## Text
[start]

The strategy is iterate from the end to the start, remembering when you last saw each integer. Eg. somewhere in the middle, you last saw 1 at index 15, 2 at index 20, 3 at index 17. The interval length is the maximum index you last saw something minus your current index.

To find the maximum index easily, you should use a self-balancing binary search tree (BST), because it has O(log n) insert and removal time, and constant lookup time for the largest index.

For example, if you have to update the index you last saw a 1, you remove the current last seen index (the 15), and insert the new last seen index.

By updating the self balancing BST with all the end indices allowed by each integer type, we can pick the largest, and say that we can end there.

The exact code depends on how the input is defined (eg. whether you know what all the integers are, ie. you know there exists all integers between 1 and 4 in array, then the code is simplified).

Iteration is O(n), the BST is O(log n). Overall is O(n log n).

Implementation Details

Implementation of this takes a little bit of work.


  • the interval length for each starting index.
  • an array for when you last saw a certain integer. (If you don't know what possible integers might be in the array, instead of using a normal array, use an associative array (eg. map<> in C++)).
  • a priority queue-like type heap, where the top of the queue is the maximum integer in it. You need to be able to easily remove stuff from it, so use a self-balancing binary search tree

Now inside the loop (looping index from end of input array to start of input array),

  • You can update your last seen array for this particular index.

    Just check what integer you see, and update the entry in the index last seen array.

[end]

## Task
What overall time complexity does the interval-length text give for its approach? You can skip the lines that come after this text.

## Extracted entries
[start]

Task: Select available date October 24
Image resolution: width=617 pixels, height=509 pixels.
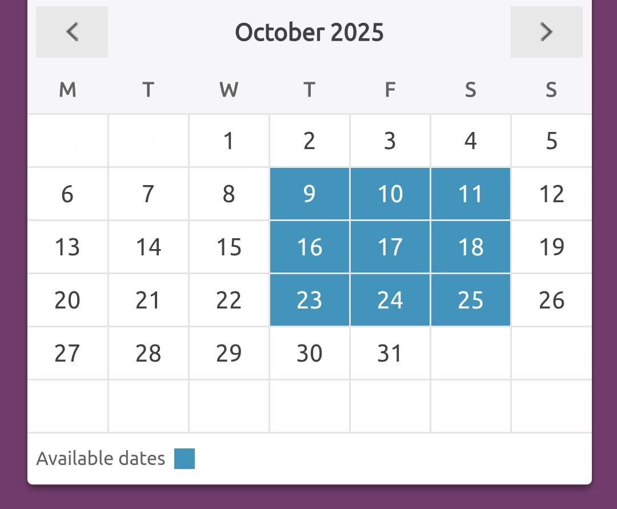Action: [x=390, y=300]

[end]
[start]

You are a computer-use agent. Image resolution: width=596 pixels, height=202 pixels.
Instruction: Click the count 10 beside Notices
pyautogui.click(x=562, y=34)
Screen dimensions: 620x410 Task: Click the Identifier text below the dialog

[end]

## Reply
O(n log n)